Cette étude, qui porte sur le niveau de responsabilité des grands groupes vis-à-vis de leurs fournisseurs, montre que les donneurs d'ordres ont encore des progrès à faire. Notamment en matière de respect des délais de paiement. "On a reperdu les neuf à dix jours que la loi LME nous avait fait gagner, soit 80 milliards d'euros à la charge des PME", constate le médiateur national Jean-Claude Volot.
La Poste, l'un des exemples à suivre
Le questionnaire a été mis au point par la médiation interentreprises, la Compagnie des dirigeants et Acheteurs de France, l'Assemblée des chambres françaises de commerce et d'industrie (ACFCI), le cabinet Election-Europe et Challenges. Il porte sur une dizaine de points comme la responsabilité en matière d'achats, l'engagement dans des dispositifs territoriaux ou encore l'adhésion à différentes chartes de bonnes pratiques.

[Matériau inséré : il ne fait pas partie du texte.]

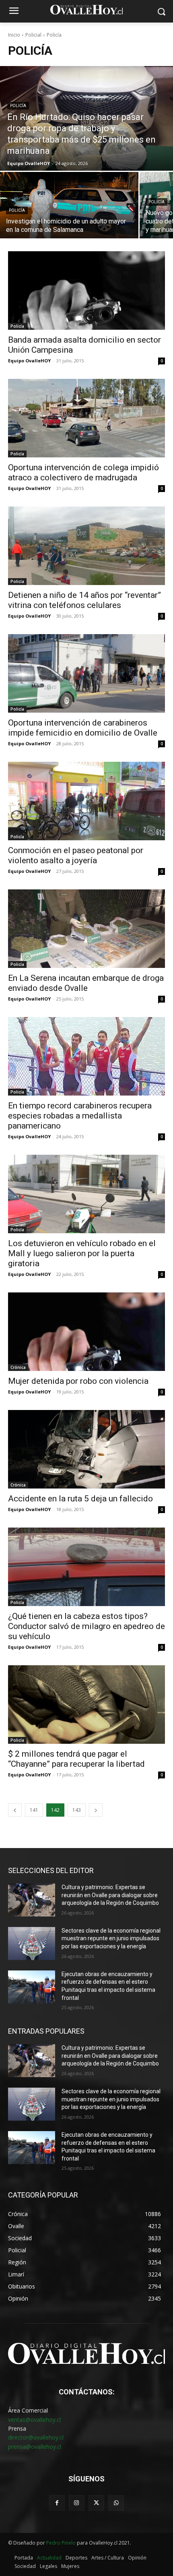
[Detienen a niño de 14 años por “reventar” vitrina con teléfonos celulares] (86, 546)
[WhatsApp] (116, 2503)
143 (76, 1810)
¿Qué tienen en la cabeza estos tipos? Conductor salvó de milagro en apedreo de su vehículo (86, 1626)
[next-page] (96, 1810)
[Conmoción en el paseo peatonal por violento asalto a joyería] (86, 801)
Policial (33, 34)
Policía (18, 105)
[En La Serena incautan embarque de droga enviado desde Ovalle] (86, 928)
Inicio (14, 34)
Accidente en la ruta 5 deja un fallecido (80, 1498)
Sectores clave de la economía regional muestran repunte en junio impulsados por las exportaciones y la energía (111, 1938)
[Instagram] (76, 2503)
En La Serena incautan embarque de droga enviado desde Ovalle (86, 983)
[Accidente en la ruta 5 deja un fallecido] (86, 1449)
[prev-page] (15, 1810)
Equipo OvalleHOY (29, 361)
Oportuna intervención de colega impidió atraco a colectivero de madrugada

Bien sûr, il y a des bons élèves. Avec des notes supérieures à 16/20, la Poste, la SNCF et le groupe Bongrain, sont présentés comme les "exemples à suivre". Au sein du peloton de tête, on trouve naturellement des membres de Pacte PME et des signataires de la charte des relations interentreprises, à l'instar d'EDF (15,4/20), de Siemens France (15,3/20) ou de Danone (14,6/20). Mais certains arrivent tout de même à tirer leur épingle du jeu même sans avoir signé de charte. C'est le cas de PSA Peugeot-Citroën (13,3/20), du groupe Auchan (12,4/20) ou encore de Dassault Aviation (12,3).